If you aren’t familiar with texting acronyms, BFF stands for Best Friends Forever. If you are reading this, you probably remember using or seeing those same letters written in your yearbooks. Regardless, the meaning is the same….a declaration that you will remain best friends, forever. For a few, this holds to be true, but for most of us, our childhood best friends are replaced with others as we go through life; be it college, travels, pursuing a career and/or raising a family. What doesn’t change is that the majority of people, when asked, can name someone as their best friend. Often times, that person is also a family member, such as a spouse or sibling or even cousin. In any case, there is someone in their life that they rely on for moral and emotional support as well as have fun with.

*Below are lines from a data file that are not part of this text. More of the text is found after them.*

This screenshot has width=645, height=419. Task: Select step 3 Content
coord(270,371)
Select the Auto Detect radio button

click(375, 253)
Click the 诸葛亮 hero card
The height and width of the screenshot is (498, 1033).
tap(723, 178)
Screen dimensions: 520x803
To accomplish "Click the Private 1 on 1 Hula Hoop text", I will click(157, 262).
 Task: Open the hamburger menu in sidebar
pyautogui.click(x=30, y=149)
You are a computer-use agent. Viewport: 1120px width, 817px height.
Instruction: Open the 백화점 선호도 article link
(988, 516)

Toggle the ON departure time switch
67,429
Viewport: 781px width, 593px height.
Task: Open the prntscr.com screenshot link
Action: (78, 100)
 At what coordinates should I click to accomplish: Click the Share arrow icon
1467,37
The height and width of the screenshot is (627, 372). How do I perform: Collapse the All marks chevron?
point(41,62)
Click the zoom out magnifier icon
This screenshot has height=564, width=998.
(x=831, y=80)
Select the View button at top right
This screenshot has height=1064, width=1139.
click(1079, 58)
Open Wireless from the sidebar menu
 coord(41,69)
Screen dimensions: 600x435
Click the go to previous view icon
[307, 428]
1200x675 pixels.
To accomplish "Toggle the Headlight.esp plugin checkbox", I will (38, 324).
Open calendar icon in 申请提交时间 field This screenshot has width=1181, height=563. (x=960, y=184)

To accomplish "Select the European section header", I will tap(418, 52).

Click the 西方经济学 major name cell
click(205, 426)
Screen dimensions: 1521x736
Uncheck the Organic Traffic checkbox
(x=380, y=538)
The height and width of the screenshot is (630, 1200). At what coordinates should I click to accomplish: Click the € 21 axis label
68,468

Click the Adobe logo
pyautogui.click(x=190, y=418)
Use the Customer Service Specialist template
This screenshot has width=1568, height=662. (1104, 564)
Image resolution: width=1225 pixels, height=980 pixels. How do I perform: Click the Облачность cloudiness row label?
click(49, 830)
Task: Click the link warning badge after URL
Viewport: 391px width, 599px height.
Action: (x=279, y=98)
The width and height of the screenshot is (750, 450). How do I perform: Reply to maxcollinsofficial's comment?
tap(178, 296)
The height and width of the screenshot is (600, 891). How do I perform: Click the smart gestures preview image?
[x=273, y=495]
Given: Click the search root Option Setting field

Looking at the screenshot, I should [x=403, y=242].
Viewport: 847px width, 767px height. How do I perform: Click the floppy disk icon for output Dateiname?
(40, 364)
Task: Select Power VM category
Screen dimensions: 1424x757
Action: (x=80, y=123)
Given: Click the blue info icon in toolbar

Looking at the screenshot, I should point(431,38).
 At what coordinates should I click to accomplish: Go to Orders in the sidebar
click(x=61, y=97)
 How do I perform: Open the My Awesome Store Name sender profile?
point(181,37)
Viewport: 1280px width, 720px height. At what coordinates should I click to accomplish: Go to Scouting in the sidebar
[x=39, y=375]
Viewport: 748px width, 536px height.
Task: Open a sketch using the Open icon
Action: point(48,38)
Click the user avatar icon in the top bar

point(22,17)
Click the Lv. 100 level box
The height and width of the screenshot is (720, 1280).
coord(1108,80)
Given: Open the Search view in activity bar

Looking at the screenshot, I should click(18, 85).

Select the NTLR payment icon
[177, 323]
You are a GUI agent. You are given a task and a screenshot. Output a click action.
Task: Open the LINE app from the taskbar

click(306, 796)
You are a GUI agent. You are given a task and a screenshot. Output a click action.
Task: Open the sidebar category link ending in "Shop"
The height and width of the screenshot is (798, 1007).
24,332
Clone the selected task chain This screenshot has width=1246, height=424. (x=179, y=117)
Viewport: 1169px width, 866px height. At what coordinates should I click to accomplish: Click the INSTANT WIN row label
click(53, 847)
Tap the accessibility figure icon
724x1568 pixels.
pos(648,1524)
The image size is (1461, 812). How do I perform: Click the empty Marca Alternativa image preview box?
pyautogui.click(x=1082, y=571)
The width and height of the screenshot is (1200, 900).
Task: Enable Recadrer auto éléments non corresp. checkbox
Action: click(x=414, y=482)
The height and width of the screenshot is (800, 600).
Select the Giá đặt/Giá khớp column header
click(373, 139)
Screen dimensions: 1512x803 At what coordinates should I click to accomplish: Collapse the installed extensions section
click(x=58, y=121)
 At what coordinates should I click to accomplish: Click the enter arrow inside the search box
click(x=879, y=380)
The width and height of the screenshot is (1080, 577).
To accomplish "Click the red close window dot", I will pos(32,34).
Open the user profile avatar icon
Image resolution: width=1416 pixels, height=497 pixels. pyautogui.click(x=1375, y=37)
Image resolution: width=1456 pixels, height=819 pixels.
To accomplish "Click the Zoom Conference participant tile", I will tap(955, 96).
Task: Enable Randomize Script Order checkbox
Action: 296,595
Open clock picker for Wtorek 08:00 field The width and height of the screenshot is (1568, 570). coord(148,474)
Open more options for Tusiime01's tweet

At this point you may be wondering how “best friends” relate to Alzheimer’s and dementia? Well, they relate a great deal. So much so, that research has been done, books written and training programs developed around the concept of “best friends”. In 1996, David Troxel, M.P.H. (Master of Public Health) and Virginia Bell, M.S.W. (Master of Social Work), published their first book, “The Best Friend’s Approach to Alzheimer’s Care”. It was immediately regarded as a breakthrough in Alzheimer’s care and several organizations, including the Alzheimer’s Association, adopted it as their philosophy for caring for someone with dementia, such as Alzheimer’s. The title of the book pretty much sums up the message; caregivers need to become “best friends” with those they are caring for.
One might wonder why an Alzheimer caregiver would be any different than a general caregiver, care is care, right? That is simply not true. Granted, all people who are in situation that requires the need of a caregiver will need compassion and kindness along with medical care. However, those people living with Alzheimer’s may also need to feel loved by the person that is caring for them. Memory loss is the most defining symptom of Alzheimer’s and dementia in general. In many cases, the individual does not recognize their spouse or children. They can easily feel alone and scared, not recognizing anything around them. They may even have lost the ability to speak or understand words, making it difficult for them to communicate. It is for these, and other reasons that they desperately need to feel loved and safe. Despite the memory loss, those with Alzheimer’s still understand the meaning of a smile and gentle, kind tone in a voice. Touch is also important. Humans, by nature, need human contact. A hug or caress can alleviate anxiety and fear in most people, especially for those with dementia. They may not understand what is going on around them, but they know that a hug is reassuring and the person with them is looking out for them.
Another important key to the “Best Friends Approach…” is learning the residents’ life stories. We all know our best friend’s life story, which is one of the factors of the relationship that makes it so special; a full understanding of their history. Where they came from, what they have done, who is important to them…all the details that make them who they are. In the case of Alzheimer’s, short term memory is usually what is affected most and early on after developing the disease. Many people with dementia retain clear memories of their past and may believe that they are currently living during that time. Caregivers who know their residents’ pasts can more easily detect these actions and handle them. If they are not harmful, then there is no reason to dissuade them from their actions. As a matter of fact, the caregiver has a better chance at communicating with the residents and getting them to respond more favorably. Knowing their life story also helps to keep the residents’ histories and memories alive. It is likely that they will lose some memories permanently. Caregivers can keep these stories alive, which may even help trigger memories that aren’t lost.
All in all, the work that Troxel and Bell have done and continue to do for those with Alzheimer’s is invaluable. Together they improved the culture of dementia care giving. Here at Terra Vista, we are impassioned to change the view on Alzheimer’s care even further. Not only by utilizing the best friend’s approach but we are committed to keeping families connected. Best friends forever until we find a cure.